The Engraving Of John Droeshout ‘King James I Of England And VI Of Scotland With Truth And Time, Memory And History’ (1651): An Interpretation
Keywords:James I (VI), Early Stuarts, Early Stuart England, Jacobean era, Melancholy, acedia, Saturn, vanitas, memento mori, iconography of Time
This essay aimed at iconological analysis of an engraving by John Droeshout. During the study, the author applied classical methods of art history: iconological and iconographical, method of formal stylistic analysis of Heinrich Wölfflin, culture-historical method of Jacob Burkhardt. The engraving dates back to 1651 – by that time the King has been already dead.
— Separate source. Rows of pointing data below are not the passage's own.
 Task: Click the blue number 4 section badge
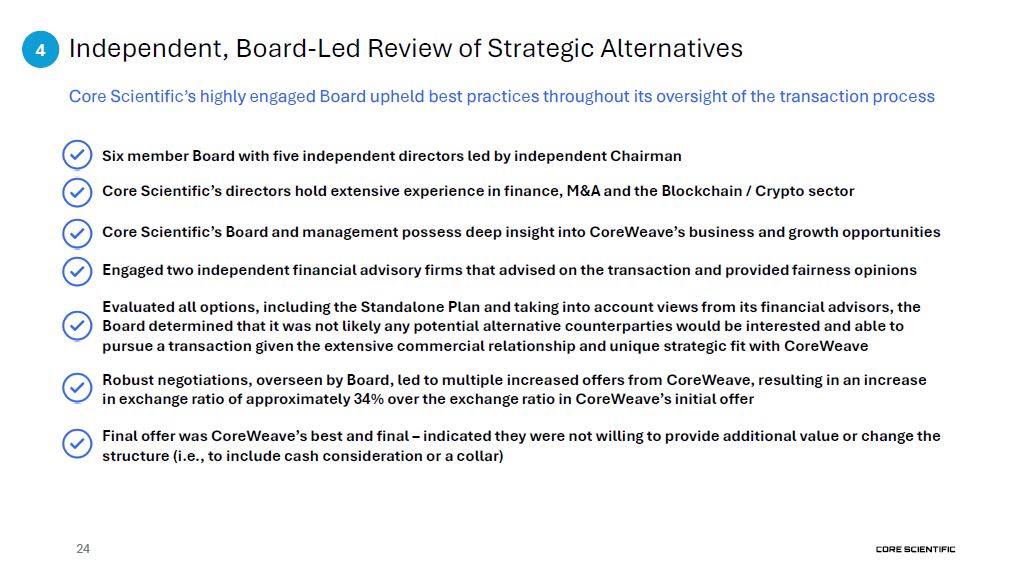[x=40, y=49]
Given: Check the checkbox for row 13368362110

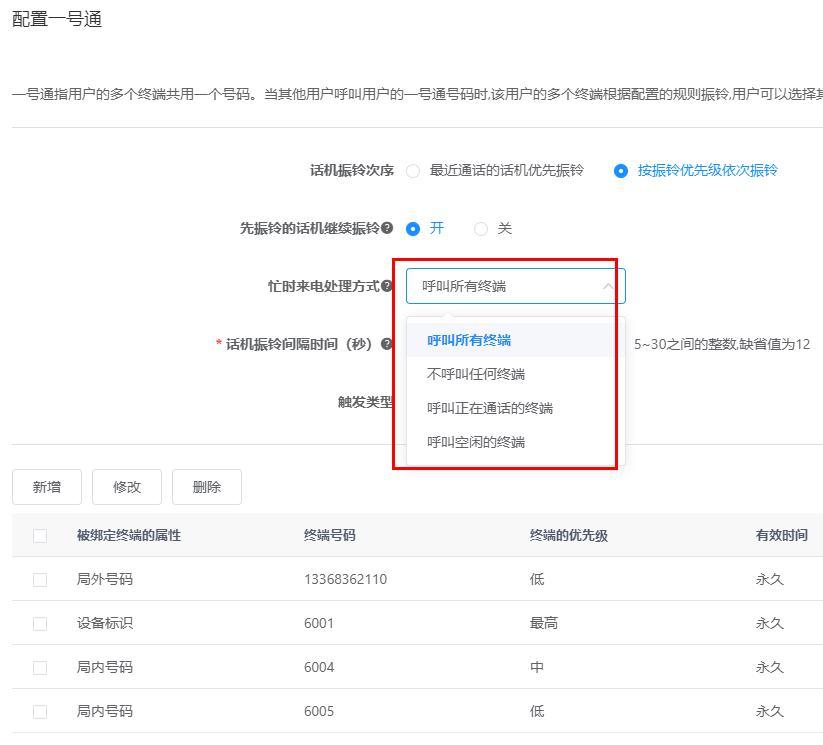Looking at the screenshot, I should 40,579.
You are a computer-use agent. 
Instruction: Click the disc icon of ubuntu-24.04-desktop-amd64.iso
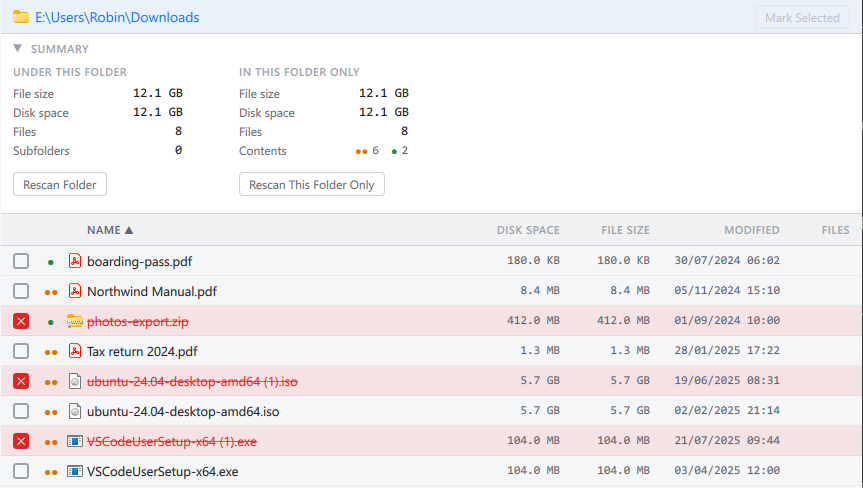coord(75,411)
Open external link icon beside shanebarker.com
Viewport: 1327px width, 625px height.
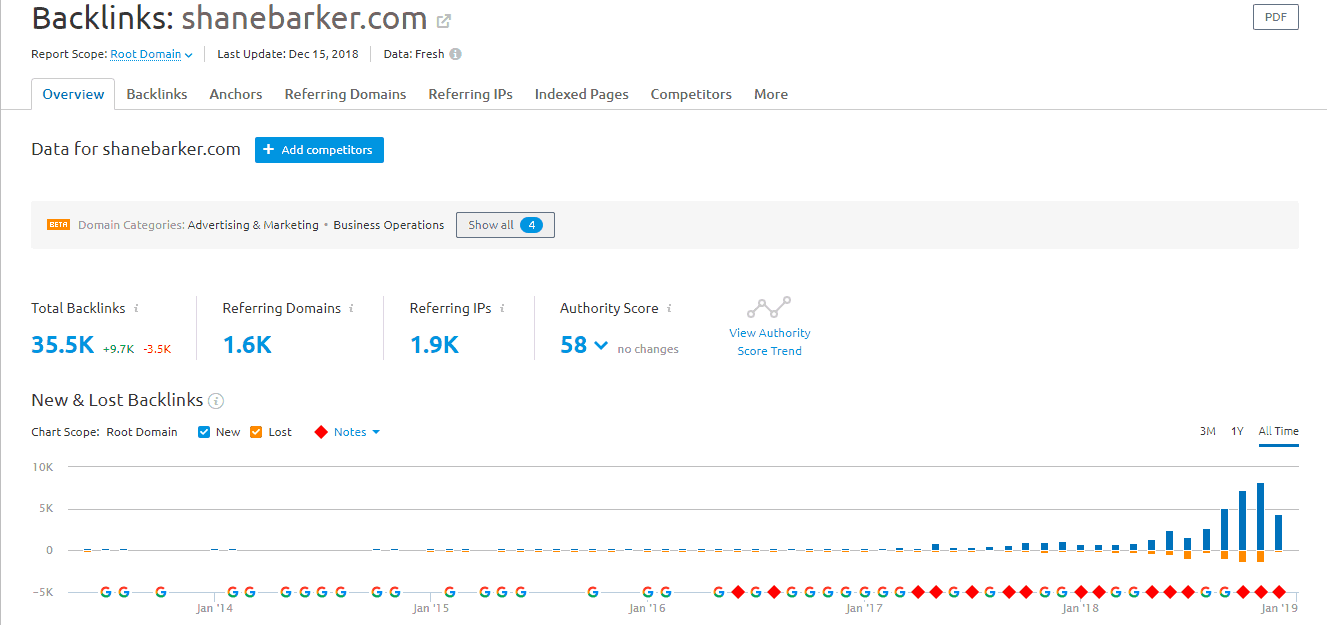coord(444,20)
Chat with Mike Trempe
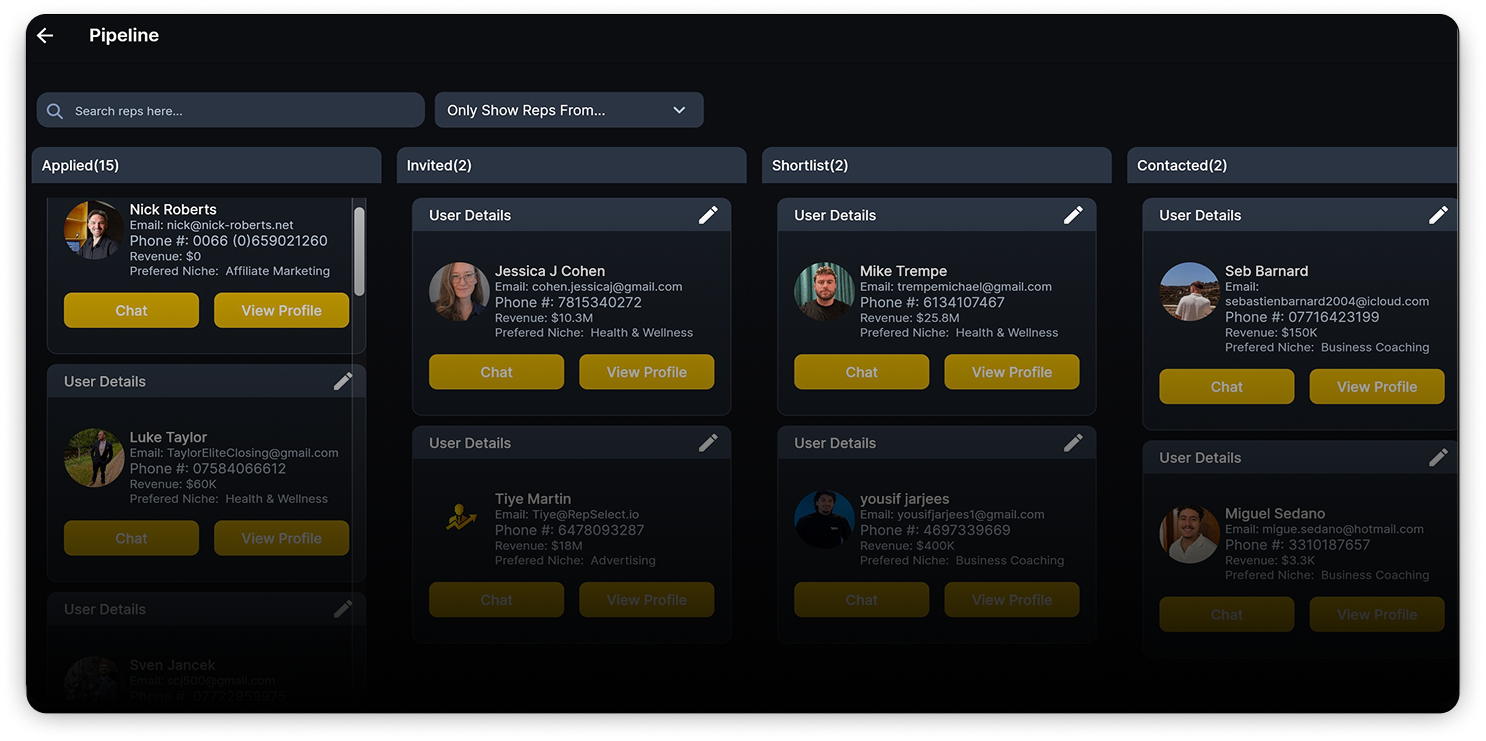Image resolution: width=1486 pixels, height=741 pixels. [861, 372]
Thus, it allows to explore the commemorative and representative practices of his successors. Droeshout's engraving and poetic commentary testify that the language of visual arts was perceived as optional and ancillary; one that helps to understand the plot of the book better (visually). Droeshout tests the weakening of the concept of ‘the divine right of Kings’. The images of skulls, time and candles are typical allegories of memento mori and vanitas. These images function in two dimensions at once: 1) indicating that King dies in the same way as ordinary people do; 2) while connecting the anthropomorphic images of Time, Truth, History, Memory they also indicating the inevitable restoration of Truth, which Time will return to History with the help of Memory. The prospect of further research is the disclosure of interaction between the narrative and the image of James I, which functioned in the English society of the revolutionary period (1640-1689). At the same time the ‘visual language’ of the elements of engraving (the symbolism of windows next to the figures of Memory and History, rugs behind the King's figure) should be explored.